## Artikel
+++
Digital Services Act – Die EU muss die Demokratie im Netz schützen

Von: Renate Künast, Alexandra Geese

PremiumMit dem neuen europäischen Gesetz für die digitalen Dienste kann die EU die Lücken nationaler Regelungen schließen. Es ist ihre Chance, weltweite Standards zu setzen.

Grüne Digitalexpertinnen: Renate Künast (l.), Bundestagsmitglied für Bündnis 90/Die Grünen, und Alexandra Geese, Mitglied des Europäischen Parlaments als Teil der Fraktion Die Grünen/EFA. dpa, Bündnis 90 Die Grünen, Montage

Die Autorinnen

Grüne Digitalexpertinnen: Renate Künast (l.), Bundestagsmitglied für Bündnis 90/Die Grünen, und Alexandra Geese, Mitglied des Europäischen Parlaments als Teil der Fraktion Die Grünen/EFA.

Was haben Reichskriegsflaggen bei Anti-Corona-Demonstrationen, Falschzitate von Politikern und Politikerinnen oder der Aufruf zum Wahlbetrug von US-Präsident Donald Trump auf Twitter gemeinsam? Sie stellen unsere Demokratie auf eine der härtesten Proben.
+++
## Ausgewählte Zeilen

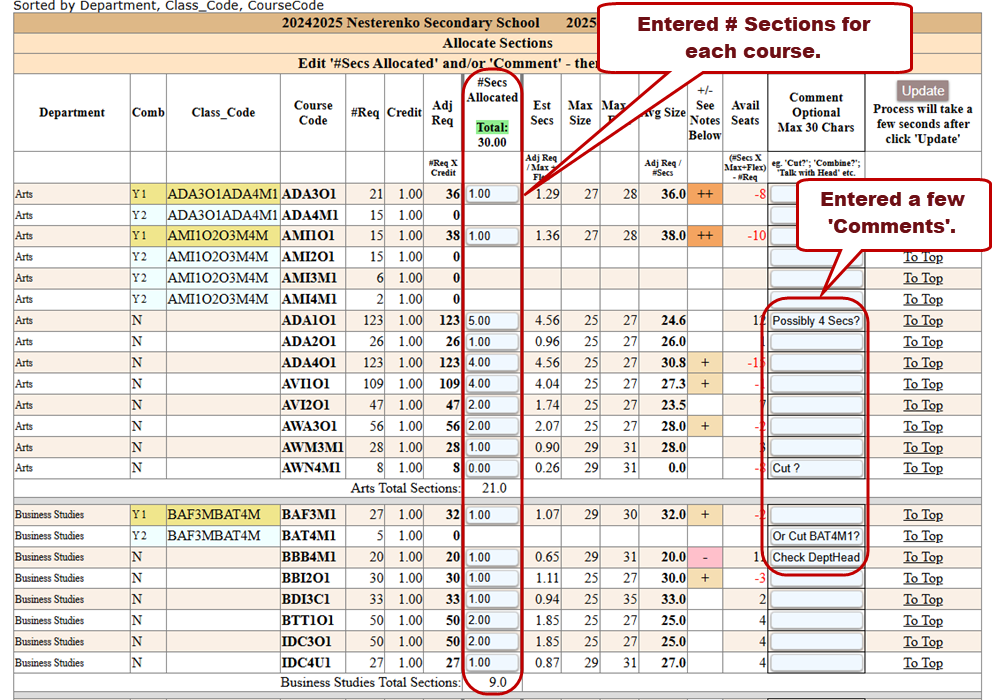Select the BTT1O1 sections allocated field
Screen dimensions: 1000x700
pos(492,621)
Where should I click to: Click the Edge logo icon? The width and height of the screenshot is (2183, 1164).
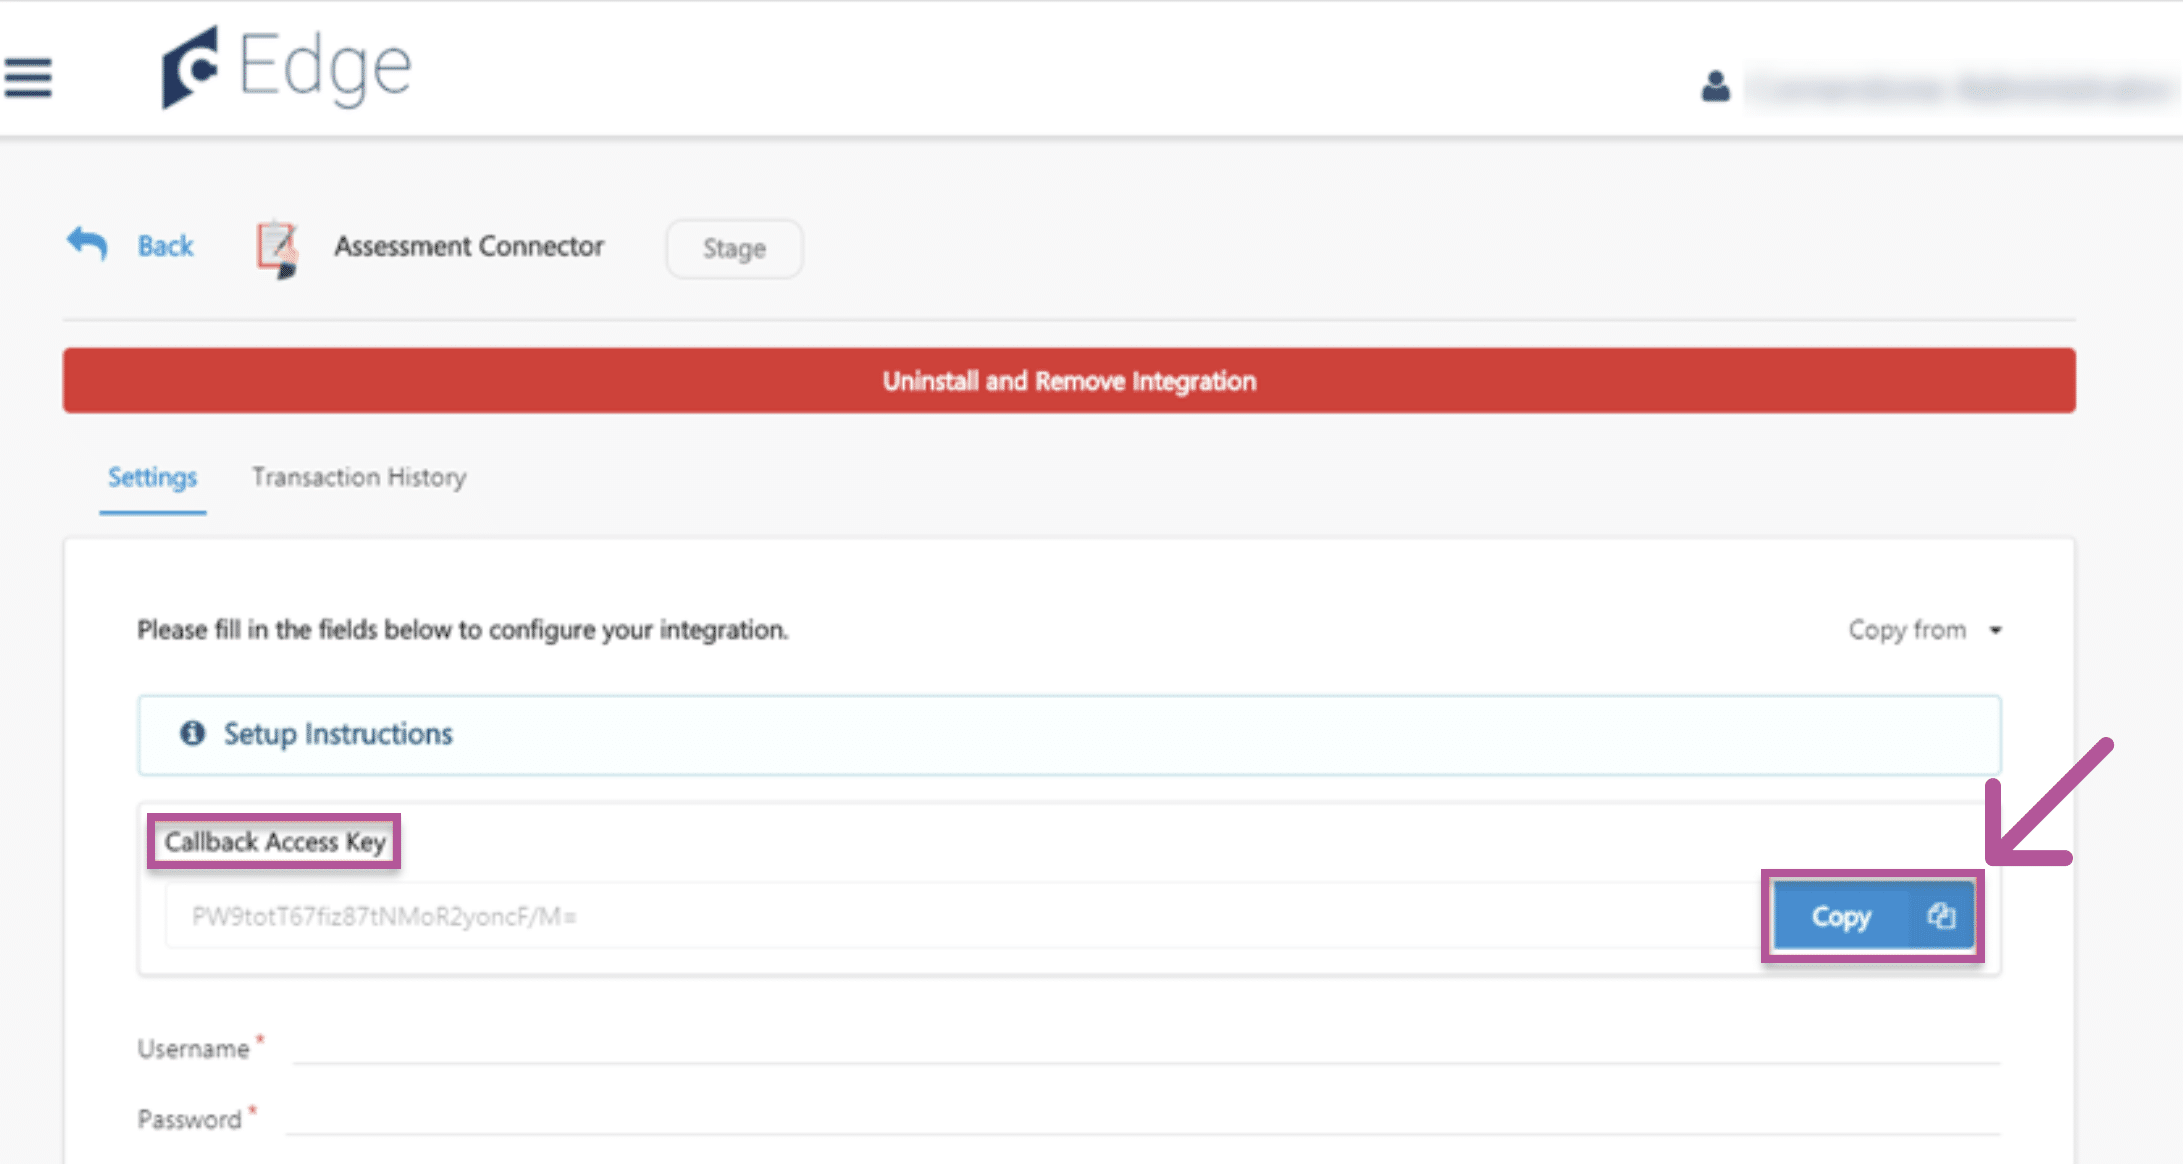190,68
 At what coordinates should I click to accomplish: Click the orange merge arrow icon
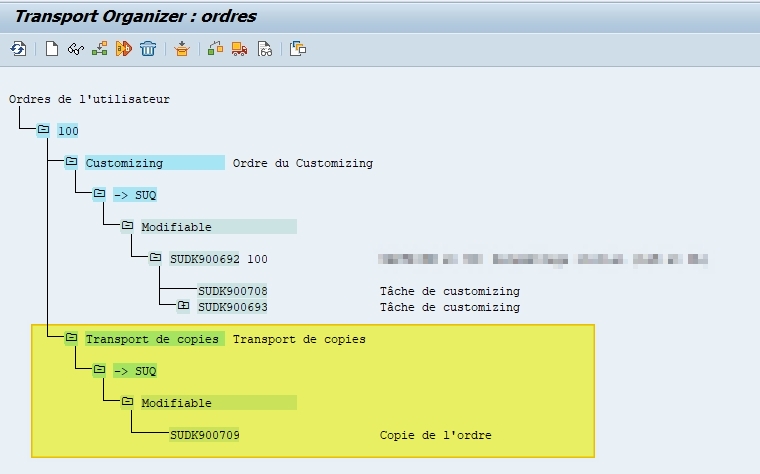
+++
## Ziel
Gib bitte aus dem Artikel zum Digital Services Act die Stelle von „Von: Renate Künast, Alexandra“ bis einschließlich „Standards zu setzen.“ wortgetreu wieder.

## Erwartete Ausgabe
Von: Renate Künast, Alexandra Geese

PremiumMit dem neuen europäischen Gesetz für die digitalen Dienste kann die EU die Lücken nationaler Regelungen schließen. Es ist ihre Chance, weltweite Standards zu setzen.